- _Material for this exercise_
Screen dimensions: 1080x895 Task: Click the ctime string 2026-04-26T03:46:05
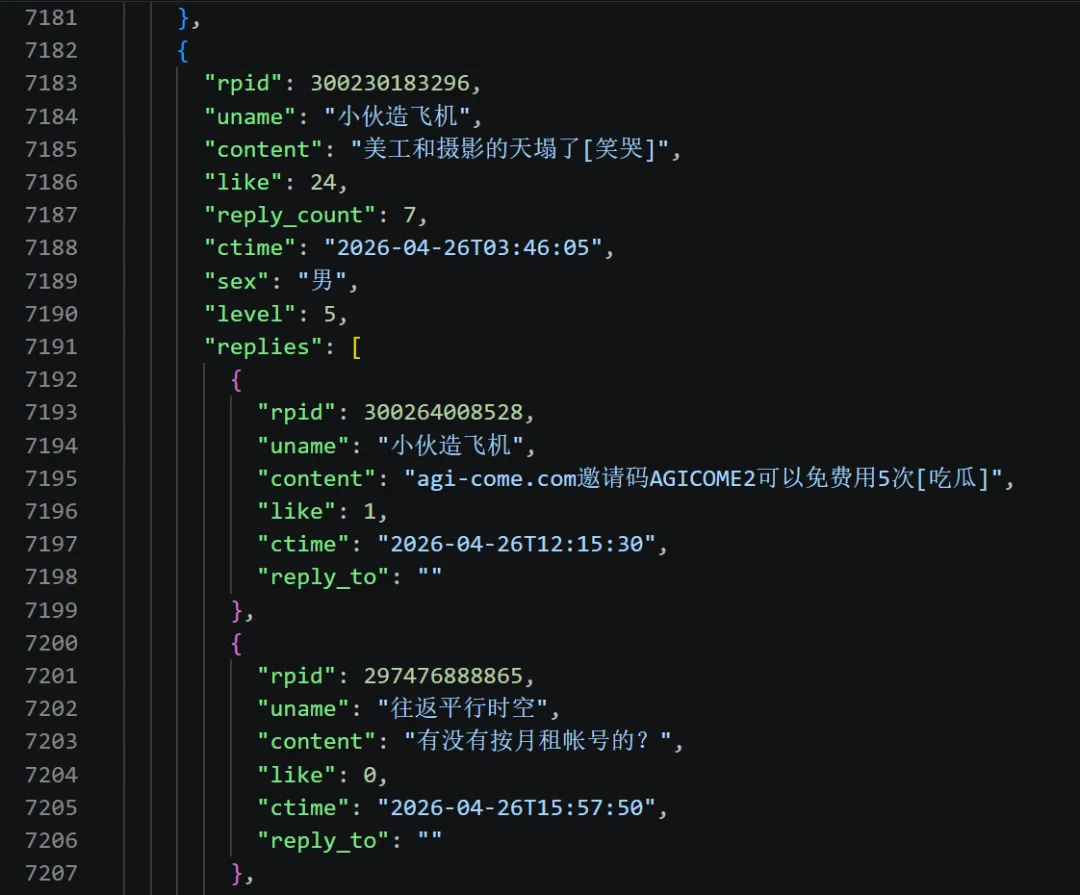[x=464, y=248]
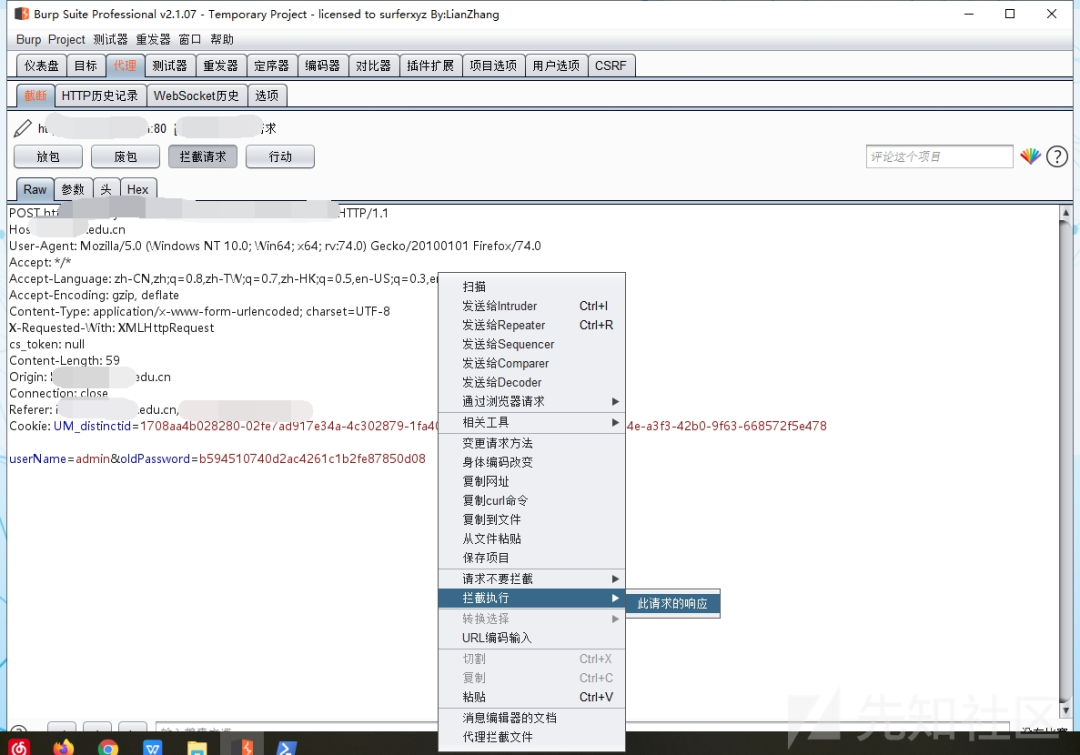Choose 此请求的响应 submenu item
The width and height of the screenshot is (1080, 755).
coord(673,603)
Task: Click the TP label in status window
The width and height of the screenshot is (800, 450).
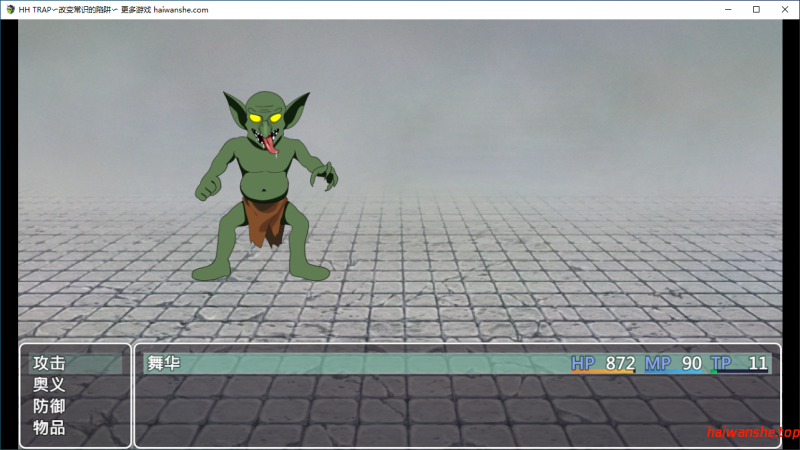Action: (x=721, y=363)
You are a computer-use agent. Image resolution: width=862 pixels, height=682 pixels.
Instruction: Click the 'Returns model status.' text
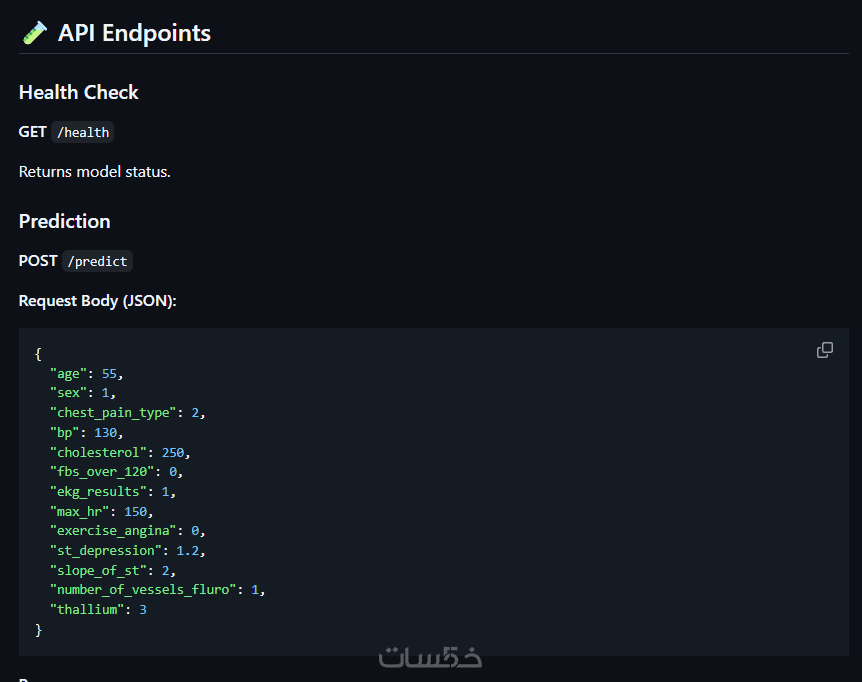click(95, 172)
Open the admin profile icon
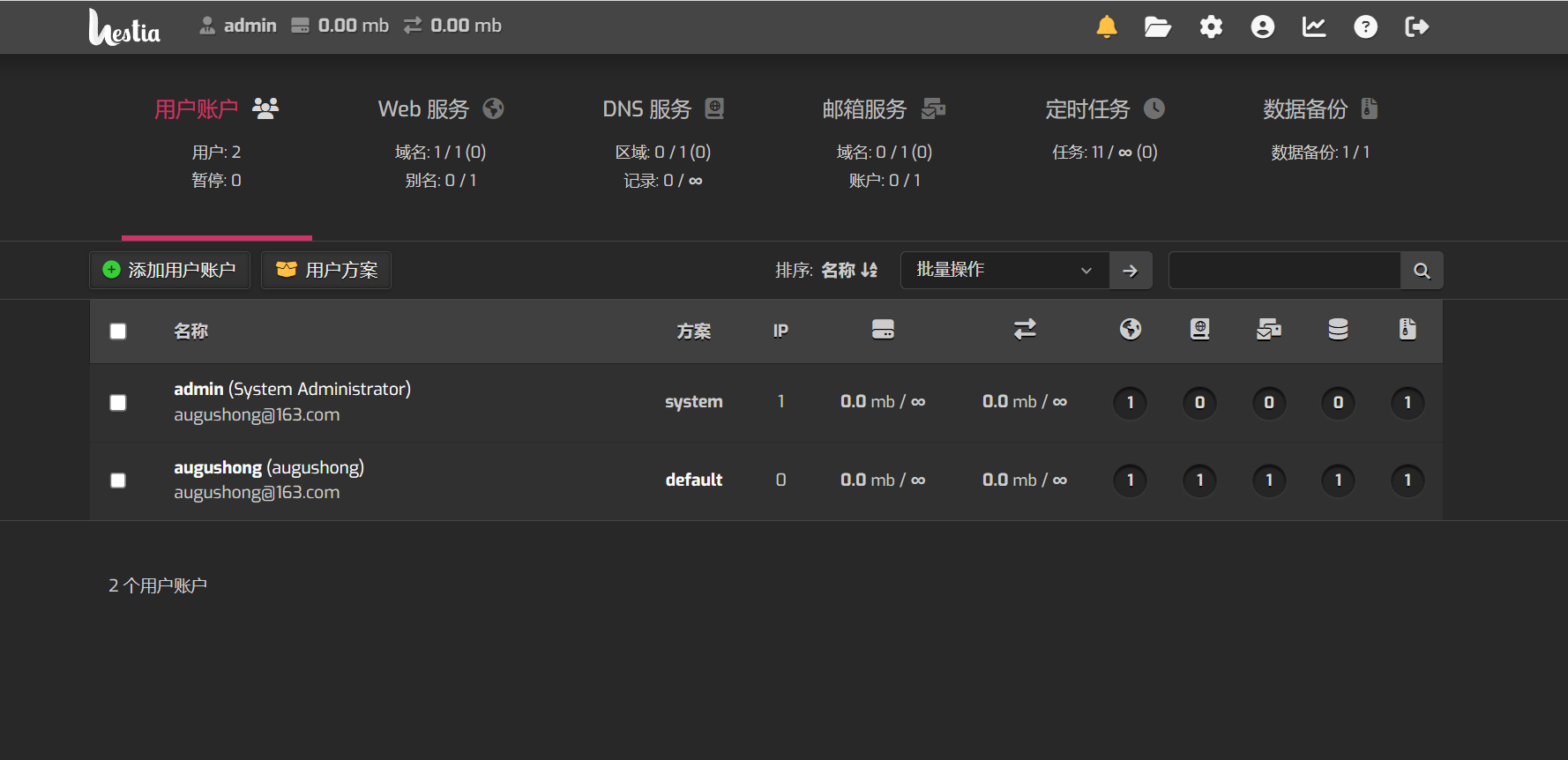Viewport: 1568px width, 760px height. (1262, 26)
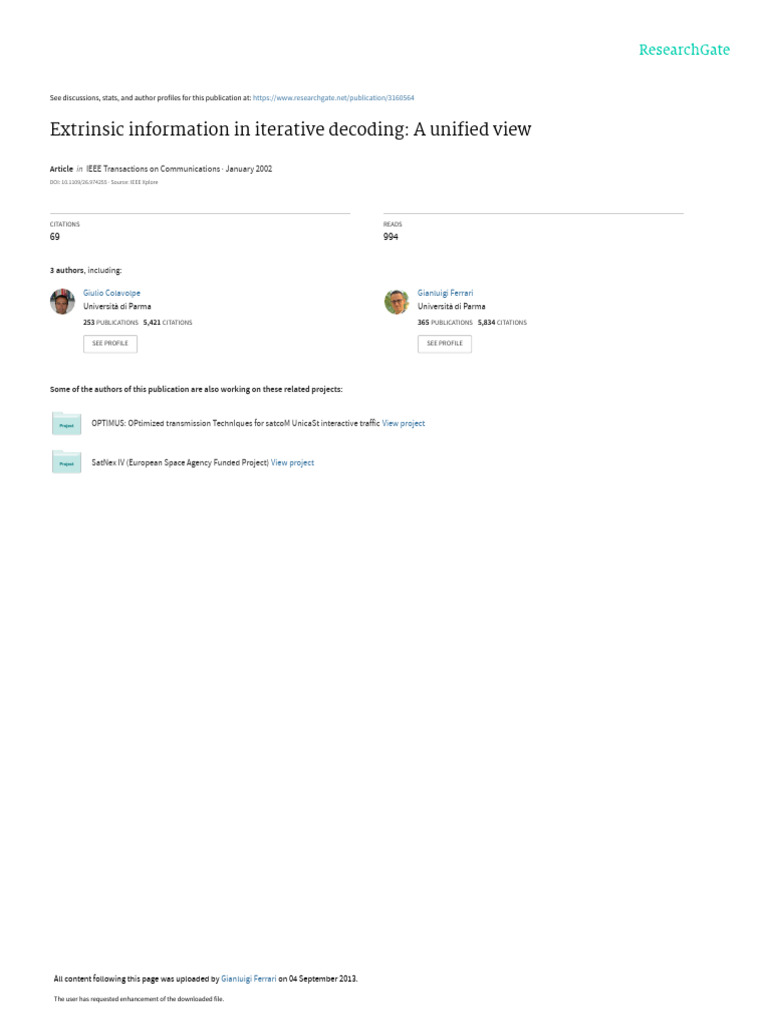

- _Work order_
Copy exactly the lines that begin at the one containing "The width and height of the screenshot is (800, 450)." and end at the last line of the records, both included, omitting the pictures.

- _Completed exercise_
The width and height of the screenshot is (800, 450).
Action: (x=721, y=363)
You are a computer-use agent. Image resolution: width=862 pixels, height=682 pixels.
Instruction: Click the 'Returns model status.' text
click(95, 172)
Open the admin profile icon
Viewport: 1568px width, 760px height. (1262, 26)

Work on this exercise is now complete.